Problem:
When provisioning a host, PXELinux template is rendered with https://foreman-proxy.internal:8443/unattended/provision, and debian OS installer on host throws an error (cannot open url…)
Expected outcome:
This URL needs to be http://foreman-proxy.internal:8000/…
Foreman and Proxy versions:
Foreman 3.12.0
Proxy 3.12.0
Foreman and Proxy plugin versions:
Templates 3.12.0
Distribution and version:
Debian Bookworm 12.7
Other relevant data:
I did a fresh install of foreman and foreman proxy servers. I have previous experience with up to 1.24 version (also separate machines, as i intent to have multiple proxies). I think that templates plugin works OK, if I manually change “url=” in /srv/tftp/pxelinux.cfg/macaddr file to http port 8000 and reboot the host, unattended installation finishes without any problems.
I already spent few hours with this, maybe it is obvious, but i cannot spot where is my mistake.

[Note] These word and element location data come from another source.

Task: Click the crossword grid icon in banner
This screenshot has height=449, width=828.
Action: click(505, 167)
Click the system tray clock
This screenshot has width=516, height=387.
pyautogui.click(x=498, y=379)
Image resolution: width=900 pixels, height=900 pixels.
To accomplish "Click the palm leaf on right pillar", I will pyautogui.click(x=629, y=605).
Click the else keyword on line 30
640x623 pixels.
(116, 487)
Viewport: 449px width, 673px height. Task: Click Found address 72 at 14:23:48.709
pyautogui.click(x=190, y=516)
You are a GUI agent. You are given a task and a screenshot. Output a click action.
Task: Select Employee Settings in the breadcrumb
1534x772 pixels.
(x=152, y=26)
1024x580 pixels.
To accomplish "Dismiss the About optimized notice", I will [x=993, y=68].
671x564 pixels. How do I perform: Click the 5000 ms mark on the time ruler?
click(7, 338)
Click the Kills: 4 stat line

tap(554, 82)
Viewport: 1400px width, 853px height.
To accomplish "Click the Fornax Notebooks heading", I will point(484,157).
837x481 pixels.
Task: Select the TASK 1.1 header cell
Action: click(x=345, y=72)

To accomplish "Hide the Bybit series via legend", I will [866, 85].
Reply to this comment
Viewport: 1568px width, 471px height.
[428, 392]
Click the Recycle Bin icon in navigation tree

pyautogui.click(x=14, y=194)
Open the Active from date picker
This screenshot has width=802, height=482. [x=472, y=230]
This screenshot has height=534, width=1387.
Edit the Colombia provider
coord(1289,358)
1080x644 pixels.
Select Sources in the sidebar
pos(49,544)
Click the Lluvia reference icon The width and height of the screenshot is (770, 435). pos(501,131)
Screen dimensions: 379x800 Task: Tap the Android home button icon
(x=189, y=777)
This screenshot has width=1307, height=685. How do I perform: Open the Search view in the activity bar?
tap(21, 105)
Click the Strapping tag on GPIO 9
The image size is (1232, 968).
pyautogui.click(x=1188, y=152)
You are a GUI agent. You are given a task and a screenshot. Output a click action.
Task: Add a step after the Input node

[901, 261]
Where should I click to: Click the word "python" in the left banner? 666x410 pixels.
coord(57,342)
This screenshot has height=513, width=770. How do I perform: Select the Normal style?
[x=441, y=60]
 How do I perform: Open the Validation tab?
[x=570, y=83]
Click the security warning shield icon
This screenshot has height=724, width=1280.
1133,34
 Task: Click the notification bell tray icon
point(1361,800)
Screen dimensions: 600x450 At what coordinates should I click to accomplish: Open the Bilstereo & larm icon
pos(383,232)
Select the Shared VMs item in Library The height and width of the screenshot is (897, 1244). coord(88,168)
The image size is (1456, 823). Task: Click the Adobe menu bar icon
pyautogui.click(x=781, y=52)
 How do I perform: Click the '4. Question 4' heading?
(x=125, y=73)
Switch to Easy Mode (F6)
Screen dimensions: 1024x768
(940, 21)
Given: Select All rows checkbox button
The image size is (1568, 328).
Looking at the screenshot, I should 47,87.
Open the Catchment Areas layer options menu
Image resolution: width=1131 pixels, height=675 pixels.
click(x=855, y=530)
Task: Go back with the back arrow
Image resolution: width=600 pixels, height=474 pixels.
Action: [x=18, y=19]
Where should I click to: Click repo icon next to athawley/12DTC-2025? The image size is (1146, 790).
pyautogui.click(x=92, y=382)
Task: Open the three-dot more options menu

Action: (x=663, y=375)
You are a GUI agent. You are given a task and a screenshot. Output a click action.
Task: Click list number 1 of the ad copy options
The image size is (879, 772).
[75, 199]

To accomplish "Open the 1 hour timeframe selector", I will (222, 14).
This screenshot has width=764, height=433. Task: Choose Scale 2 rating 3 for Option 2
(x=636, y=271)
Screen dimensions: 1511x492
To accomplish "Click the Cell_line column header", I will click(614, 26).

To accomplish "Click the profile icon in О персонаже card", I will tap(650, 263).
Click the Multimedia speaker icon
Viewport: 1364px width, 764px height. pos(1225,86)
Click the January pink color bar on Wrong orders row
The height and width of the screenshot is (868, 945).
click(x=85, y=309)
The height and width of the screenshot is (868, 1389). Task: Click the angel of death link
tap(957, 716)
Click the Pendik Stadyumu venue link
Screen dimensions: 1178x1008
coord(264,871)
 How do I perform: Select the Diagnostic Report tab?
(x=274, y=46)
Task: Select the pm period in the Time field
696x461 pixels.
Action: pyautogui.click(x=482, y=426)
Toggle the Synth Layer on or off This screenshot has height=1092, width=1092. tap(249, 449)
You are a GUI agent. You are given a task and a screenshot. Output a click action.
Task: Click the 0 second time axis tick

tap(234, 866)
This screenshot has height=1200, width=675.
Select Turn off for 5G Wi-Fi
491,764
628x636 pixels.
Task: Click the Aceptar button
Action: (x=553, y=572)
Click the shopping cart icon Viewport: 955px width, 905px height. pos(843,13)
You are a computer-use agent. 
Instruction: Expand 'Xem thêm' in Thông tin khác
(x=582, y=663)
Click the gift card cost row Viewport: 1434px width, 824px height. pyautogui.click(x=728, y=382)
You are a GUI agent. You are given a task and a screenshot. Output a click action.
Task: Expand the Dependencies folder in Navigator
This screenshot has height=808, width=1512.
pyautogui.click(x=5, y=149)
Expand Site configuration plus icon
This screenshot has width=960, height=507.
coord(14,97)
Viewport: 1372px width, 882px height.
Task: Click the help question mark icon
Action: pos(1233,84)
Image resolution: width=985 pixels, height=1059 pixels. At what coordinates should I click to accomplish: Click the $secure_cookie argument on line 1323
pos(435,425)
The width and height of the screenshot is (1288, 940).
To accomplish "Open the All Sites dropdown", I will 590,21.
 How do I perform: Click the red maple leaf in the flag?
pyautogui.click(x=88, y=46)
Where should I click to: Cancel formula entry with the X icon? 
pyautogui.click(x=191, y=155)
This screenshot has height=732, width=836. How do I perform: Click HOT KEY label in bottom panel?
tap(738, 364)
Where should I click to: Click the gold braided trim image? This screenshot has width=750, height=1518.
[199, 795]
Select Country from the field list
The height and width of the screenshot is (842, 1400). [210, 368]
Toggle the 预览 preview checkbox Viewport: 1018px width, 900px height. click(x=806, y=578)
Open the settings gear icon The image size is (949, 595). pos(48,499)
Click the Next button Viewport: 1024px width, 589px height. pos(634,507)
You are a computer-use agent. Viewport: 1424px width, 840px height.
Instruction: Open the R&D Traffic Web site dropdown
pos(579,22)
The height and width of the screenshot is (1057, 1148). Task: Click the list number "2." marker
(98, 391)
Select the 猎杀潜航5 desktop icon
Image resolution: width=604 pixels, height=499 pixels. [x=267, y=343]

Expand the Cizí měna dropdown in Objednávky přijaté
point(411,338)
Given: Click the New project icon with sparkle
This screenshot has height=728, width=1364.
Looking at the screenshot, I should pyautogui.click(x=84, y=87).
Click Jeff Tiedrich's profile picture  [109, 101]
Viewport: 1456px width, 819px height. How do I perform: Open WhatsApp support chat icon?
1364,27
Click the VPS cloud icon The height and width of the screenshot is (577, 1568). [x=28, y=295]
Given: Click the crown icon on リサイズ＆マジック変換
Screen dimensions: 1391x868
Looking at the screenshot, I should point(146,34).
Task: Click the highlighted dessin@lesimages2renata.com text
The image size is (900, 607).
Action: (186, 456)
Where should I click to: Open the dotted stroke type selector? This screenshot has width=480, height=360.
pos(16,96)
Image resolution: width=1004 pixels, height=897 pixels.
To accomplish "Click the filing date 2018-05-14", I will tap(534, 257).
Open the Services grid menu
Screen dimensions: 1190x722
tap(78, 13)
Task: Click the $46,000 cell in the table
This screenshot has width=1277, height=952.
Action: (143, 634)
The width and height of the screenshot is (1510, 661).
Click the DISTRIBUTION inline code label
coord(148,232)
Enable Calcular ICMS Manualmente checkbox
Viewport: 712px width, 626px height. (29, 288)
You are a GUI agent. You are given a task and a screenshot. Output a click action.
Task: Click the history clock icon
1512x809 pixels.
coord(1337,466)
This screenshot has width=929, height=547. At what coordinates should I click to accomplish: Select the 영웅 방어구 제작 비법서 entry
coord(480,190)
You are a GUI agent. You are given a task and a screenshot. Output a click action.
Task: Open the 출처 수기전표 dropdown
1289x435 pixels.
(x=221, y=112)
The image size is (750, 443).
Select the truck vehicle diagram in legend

Do i define it somewhere in proxy settings, or is it elsewere, in subnet settings maybe?
Here is my answers file from foreman-installer on proxy instance:
---
apache::mod::status: false
foreman: false
foreman::cli:
foreman_url: https://foreman-3-proxy-1.lan3.bla.internal/
version: installed
manage_root_config: true
username: *************
password: *************
use_sessions: false
refresh_cache: false
request_timeout: 120
ssl_ca_file:
foreman::cli::ansible: false
foreman::cli::azure: false
foreman::cli::discovery: {}
foreman::cli::google: false
foreman::cli::kubevirt: false
foreman::cli::openscap: false
foreman::cli::puppet: false
foreman::cli::remote_execution: false
foreman::cli::ssh: false
foreman::cli::tasks: false
foreman::cli::templates: false
foreman::cli::webhooks: false
foreman_proxy:
version: present
ensure_packages_version: installed
manage_service: true
bind_host:
- "*"
http_port: 8000
ssl_port: 8443
groups: []
log: "/var/log/foreman-proxy/proxy.log"
log_level: INFO
log_buffer: 2000
log_buffer_errors: 1000
http: true
ssl: true
ssl_ca: "/etc/puppetlabs/puppet/ssl/certs/ca.pem"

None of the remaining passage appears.